What to produce »
A stretch of the entries below is to be set down exactly, running from the line with "河南省公共资源交易平台 (337, 2495)" through the line with "网站地图 (683, 2553)", both included, and no other line.

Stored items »
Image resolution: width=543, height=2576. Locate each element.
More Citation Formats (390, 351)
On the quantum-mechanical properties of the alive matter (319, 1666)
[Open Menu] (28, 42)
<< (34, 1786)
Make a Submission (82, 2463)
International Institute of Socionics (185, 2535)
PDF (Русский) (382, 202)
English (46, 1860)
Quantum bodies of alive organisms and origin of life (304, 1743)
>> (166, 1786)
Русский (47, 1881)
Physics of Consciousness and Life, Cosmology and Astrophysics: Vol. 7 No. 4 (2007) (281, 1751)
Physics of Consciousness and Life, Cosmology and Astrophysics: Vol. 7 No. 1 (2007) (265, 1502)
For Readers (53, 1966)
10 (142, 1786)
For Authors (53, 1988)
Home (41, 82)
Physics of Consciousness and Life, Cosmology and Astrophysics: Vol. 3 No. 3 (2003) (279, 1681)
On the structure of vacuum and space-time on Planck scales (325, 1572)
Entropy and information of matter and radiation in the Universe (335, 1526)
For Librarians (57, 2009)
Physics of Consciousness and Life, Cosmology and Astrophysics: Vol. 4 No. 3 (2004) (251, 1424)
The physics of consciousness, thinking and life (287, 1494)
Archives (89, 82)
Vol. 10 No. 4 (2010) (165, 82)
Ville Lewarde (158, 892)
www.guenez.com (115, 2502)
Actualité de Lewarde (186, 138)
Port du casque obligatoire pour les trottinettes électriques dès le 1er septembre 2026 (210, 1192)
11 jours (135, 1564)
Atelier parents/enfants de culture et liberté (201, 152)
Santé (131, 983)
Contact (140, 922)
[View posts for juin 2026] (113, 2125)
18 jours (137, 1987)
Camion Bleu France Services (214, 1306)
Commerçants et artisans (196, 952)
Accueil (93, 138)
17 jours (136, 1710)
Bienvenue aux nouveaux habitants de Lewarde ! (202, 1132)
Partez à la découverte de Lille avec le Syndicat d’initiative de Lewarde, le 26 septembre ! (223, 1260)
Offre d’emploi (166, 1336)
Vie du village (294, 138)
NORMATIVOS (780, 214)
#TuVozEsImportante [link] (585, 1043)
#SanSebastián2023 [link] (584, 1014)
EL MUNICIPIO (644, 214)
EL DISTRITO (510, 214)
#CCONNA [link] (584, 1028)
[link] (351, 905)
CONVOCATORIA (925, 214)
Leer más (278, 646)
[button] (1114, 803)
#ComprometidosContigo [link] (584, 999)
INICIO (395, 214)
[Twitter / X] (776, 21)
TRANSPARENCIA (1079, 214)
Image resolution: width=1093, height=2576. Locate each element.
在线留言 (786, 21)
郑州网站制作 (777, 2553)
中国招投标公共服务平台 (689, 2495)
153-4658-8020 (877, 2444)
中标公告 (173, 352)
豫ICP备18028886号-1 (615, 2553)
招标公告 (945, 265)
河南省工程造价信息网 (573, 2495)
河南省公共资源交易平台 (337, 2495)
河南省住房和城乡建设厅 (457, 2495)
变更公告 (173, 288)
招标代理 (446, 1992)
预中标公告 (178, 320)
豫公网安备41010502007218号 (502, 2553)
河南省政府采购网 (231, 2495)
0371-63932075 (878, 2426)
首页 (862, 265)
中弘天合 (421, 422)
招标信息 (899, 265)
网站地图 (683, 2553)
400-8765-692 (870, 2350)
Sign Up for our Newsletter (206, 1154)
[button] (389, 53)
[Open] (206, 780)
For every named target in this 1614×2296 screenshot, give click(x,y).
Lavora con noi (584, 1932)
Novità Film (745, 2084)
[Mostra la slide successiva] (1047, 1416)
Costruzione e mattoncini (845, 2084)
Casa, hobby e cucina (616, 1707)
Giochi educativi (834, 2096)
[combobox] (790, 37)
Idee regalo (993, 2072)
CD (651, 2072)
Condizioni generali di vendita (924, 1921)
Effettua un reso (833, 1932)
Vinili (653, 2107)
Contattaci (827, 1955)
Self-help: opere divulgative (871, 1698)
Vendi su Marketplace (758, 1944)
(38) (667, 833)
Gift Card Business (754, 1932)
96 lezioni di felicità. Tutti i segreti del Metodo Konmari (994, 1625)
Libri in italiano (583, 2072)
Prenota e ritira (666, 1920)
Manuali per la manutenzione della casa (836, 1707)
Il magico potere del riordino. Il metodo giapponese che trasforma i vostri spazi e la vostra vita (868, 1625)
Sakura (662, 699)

Written answer »
河南省公共资源交易平台 (337, 2495)
河南省住房和城乡建设厅 (457, 2495)
变更公告 (173, 288)
招标代理 (446, 1992)
预中标公告 (178, 320)
豫公网安备41010502007218号 (502, 2553)
河南省政府采购网 (231, 2495)
0371-63932075 (878, 2426)
首页 (862, 265)
中弘天合 (421, 422)
招标信息 (899, 265)
网站地图 (683, 2553)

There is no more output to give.